Dla wytrwałych klubowiczów jest to kolejna opowieść, w której autorka chce utrwalić przeszłość, nie tylko obyczajową, ale także materialną. Któż z naszego pokolenia nie wspomina z sentymentem pralki „Frania”, „ruskiej” lodówki czy kartek na podstawowe artykuły spożywcze i higieniczne. Dla współczesnych są to zupełnie abstrakcyjne, wręcz niewiarygodne historie. Zmieniają się warunki codziennego funkcjonowania schroniska, zmieniają się także ludzie, co w rozmowie z autorką podkreślają wieloletni pracownicy schroniska i jego obecna kierowniczka. W turystyce górskiej, jak w krzywym zwierciadle, odbijają się wszystkie niekorzystne zmiany zachodzące w naszym społeczeństwie.
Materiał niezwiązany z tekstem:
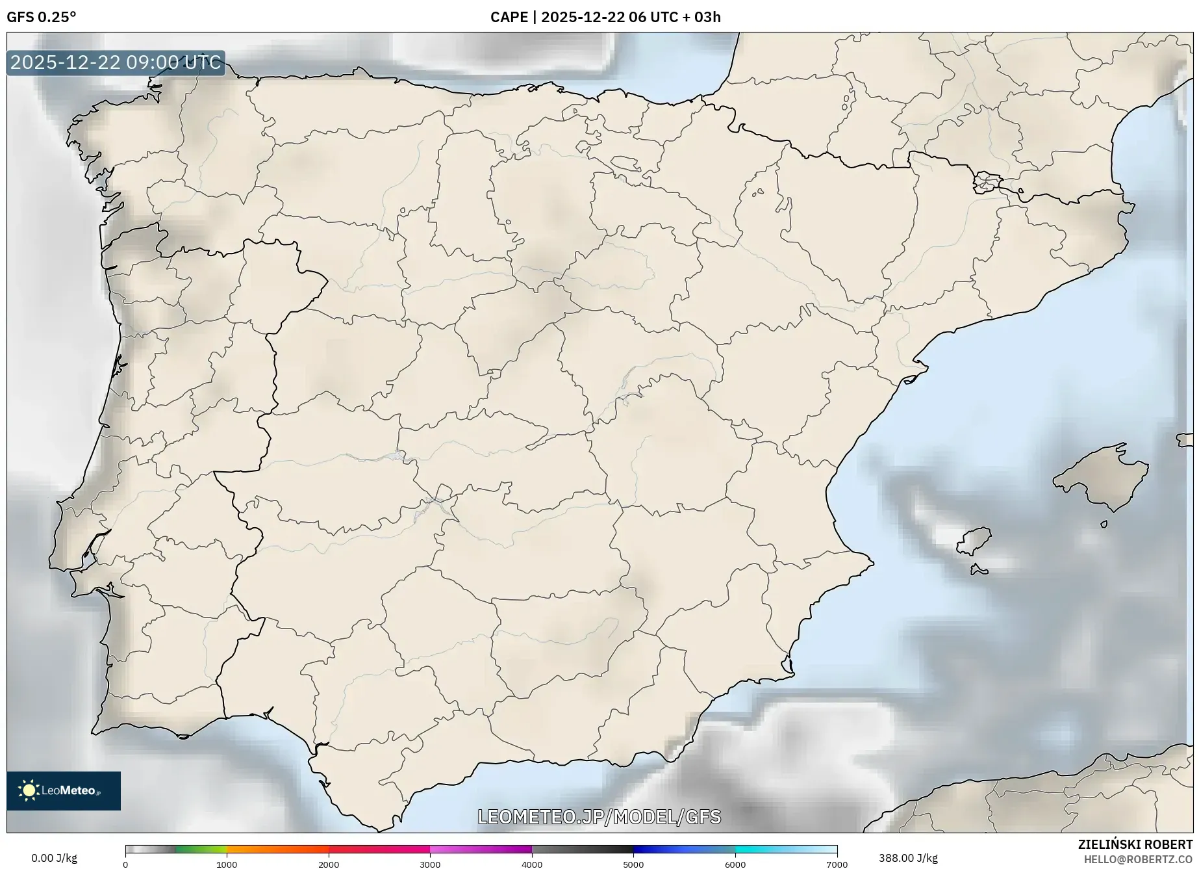The width and height of the screenshot is (1199, 869).
Task: Open the 06 UTC run time selector
Action: pyautogui.click(x=653, y=18)
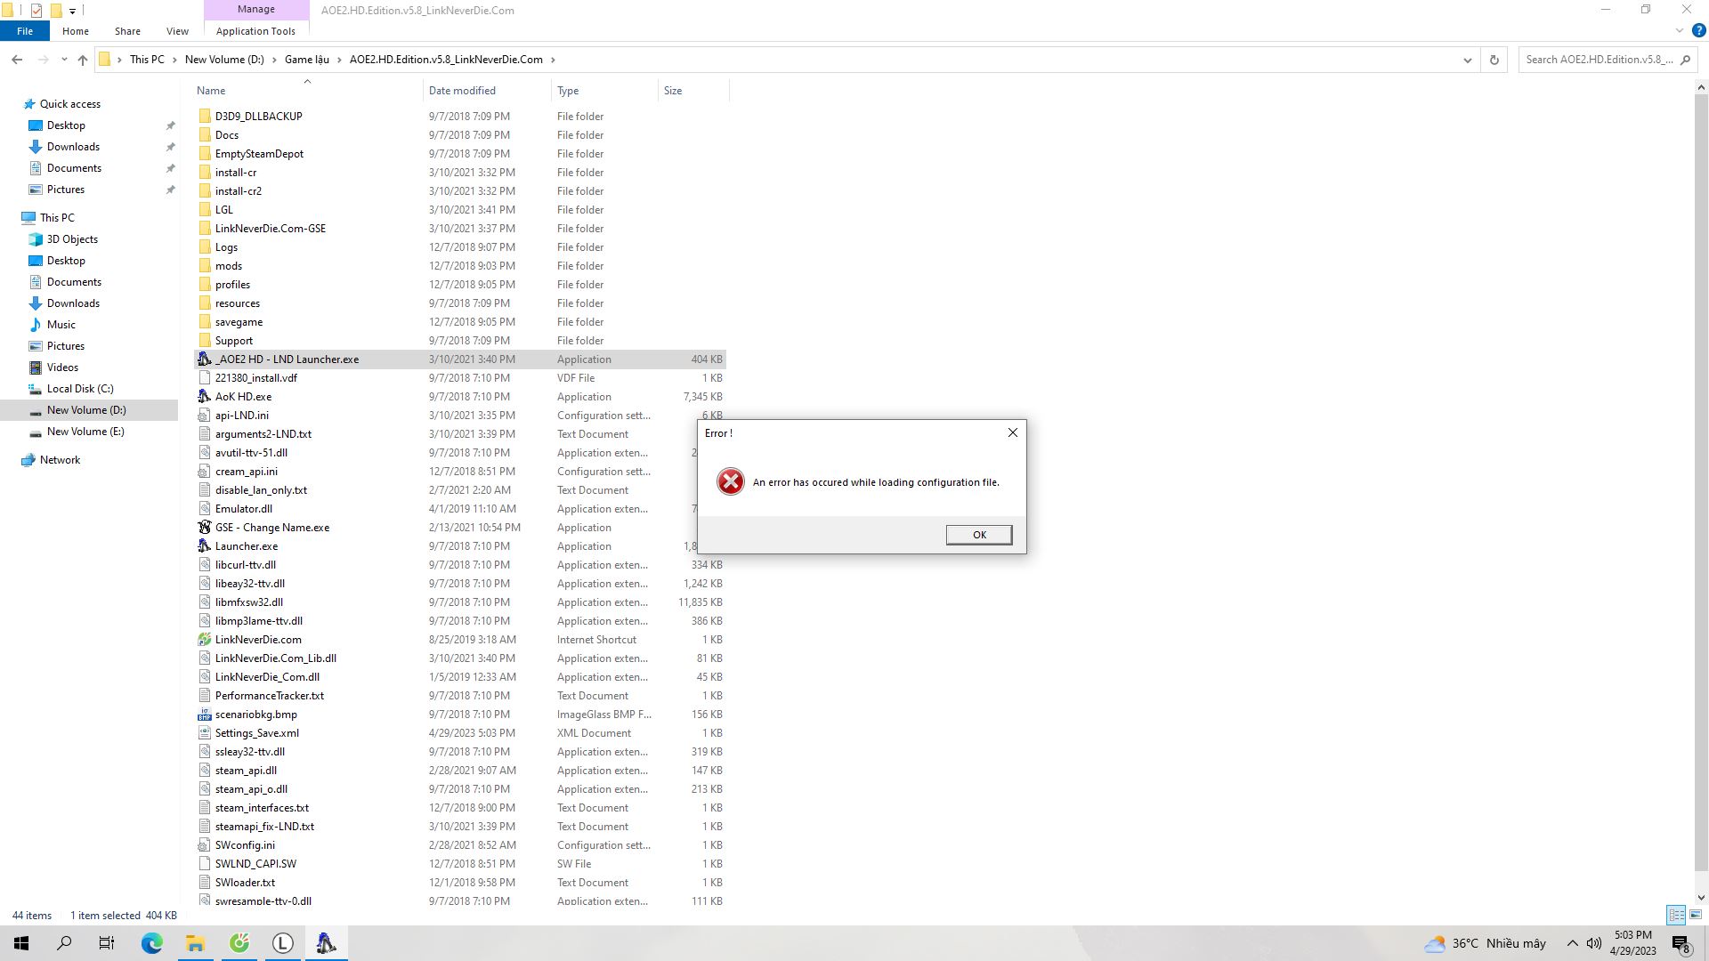Viewport: 1709px width, 961px height.
Task: Click the search box for this folder
Action: point(1598,60)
Z jednej strony coraz lepsze technologie, coraz wyższy poziom życia codziennego, a z drugiej brak szacunku dla drugiego człowieka, coraz większa roszczeniowość, lekceważenie zasad ochrony środowiska i podstawowych praw przyrody, zupełny brak pokory wobec sił natury.
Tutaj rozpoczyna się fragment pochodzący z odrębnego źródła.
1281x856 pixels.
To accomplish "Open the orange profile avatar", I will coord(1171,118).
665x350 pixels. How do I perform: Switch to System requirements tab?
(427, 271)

Opowieść o schronisku w Dolinie Pięciu Stawów Polskich jest warta polecenia dla tych, którzy w górach bywają często – wtedy na pewno z nostalgią wspomną swoje taternickie przygody, jak i dla tych, którzy nie chodząc profesjonalnie po górach, z przyjemnością oderwą się od covidowej codzienności.
Maria Suchy
W trakcie ostatniego spotkania DKK-UTW w dniu 2 grudnia 2021 r.,uzupełnieniem dyskusji nad książką "Pięć Stawów. Dom bez adresu" autorstwa Beaty Sabała-Zielińskiej, była przygotowana przez kol. B. Lubiniecką prezentacja zdjęć z Doliny Pięciu Stawów. W pokazie znalazły się zdjęcia autorstwa prelegentki oraz mapka i fotografie zaczerpnięte z Internetu w celu zilustrowania prezentowanych treści dydaktycznych (art. 27 Prawa autorskiego). Spotkanie zakończyło odczytanie recenzji omawianej książki.